**EXERCISE INSTRUCTIONS:**
When you reach the line containing "You are a computer-use agent.", repeat that line and each one after it exactly until the records end, leaving out pictures.

_ _ _

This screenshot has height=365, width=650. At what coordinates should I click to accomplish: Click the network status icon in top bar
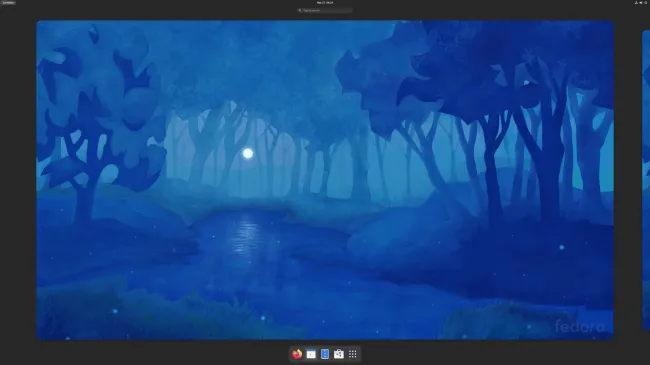click(x=636, y=2)
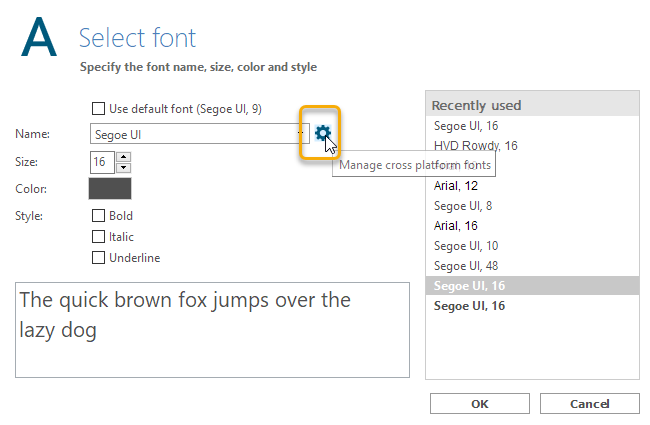650x425 pixels.
Task: Click the font preview text box
Action: (212, 330)
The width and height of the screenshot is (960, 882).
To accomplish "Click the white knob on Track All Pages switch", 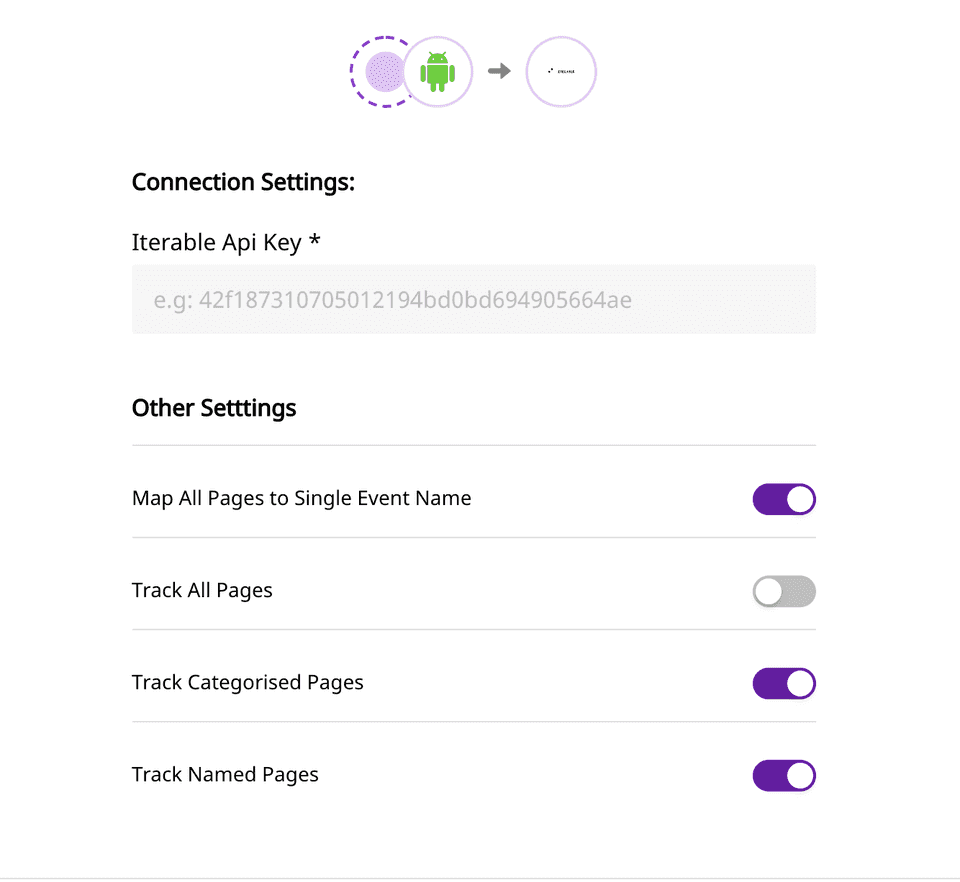I will pos(769,591).
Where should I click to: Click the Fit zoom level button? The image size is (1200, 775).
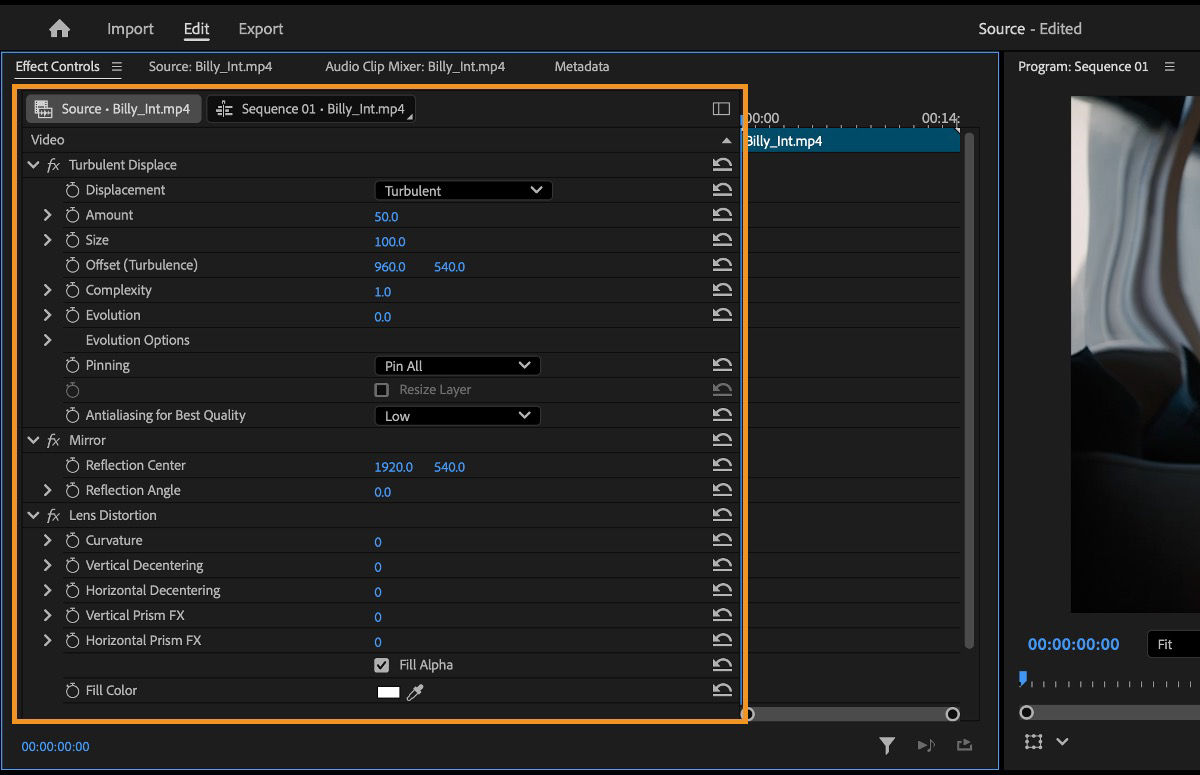click(1167, 644)
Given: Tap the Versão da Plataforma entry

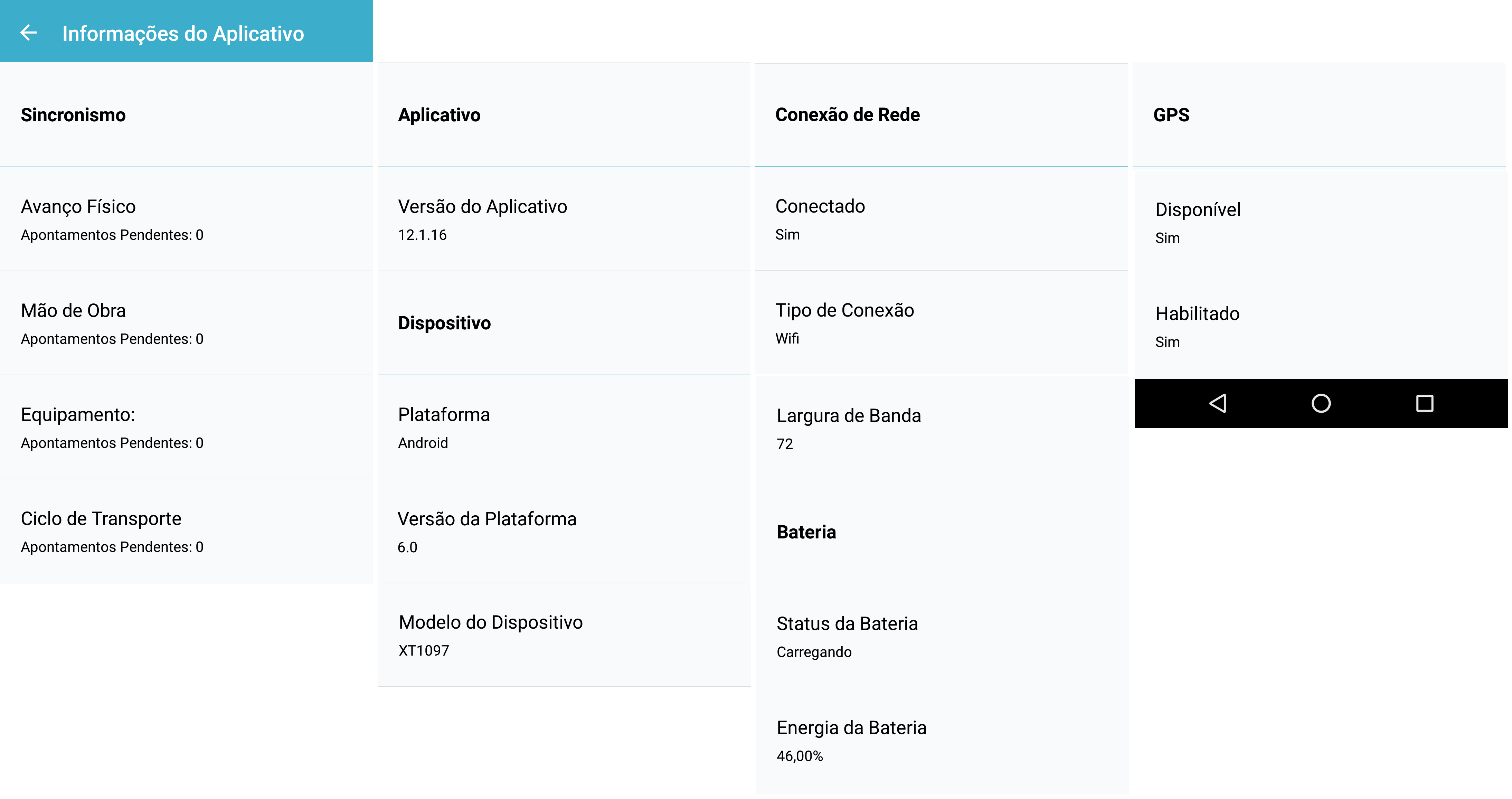Looking at the screenshot, I should pyautogui.click(x=564, y=531).
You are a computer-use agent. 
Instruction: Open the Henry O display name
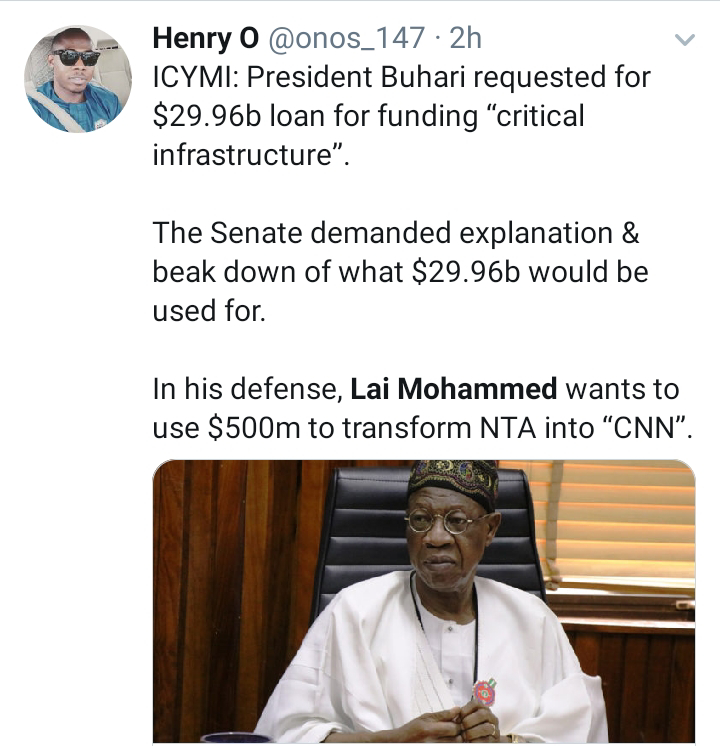coord(206,38)
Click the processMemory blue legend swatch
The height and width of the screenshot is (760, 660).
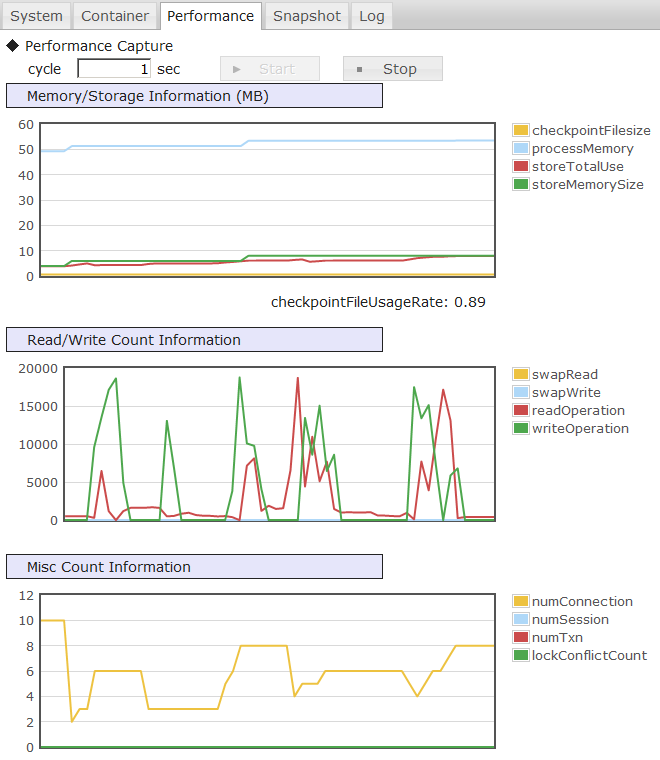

_ _ _

**ANSWER TO THE EXERCISE:**
You are a computer-use agent. 
Instruction: Open the Henry O display name
coord(206,38)
Click the processMemory blue legend swatch
The height and width of the screenshot is (760, 660).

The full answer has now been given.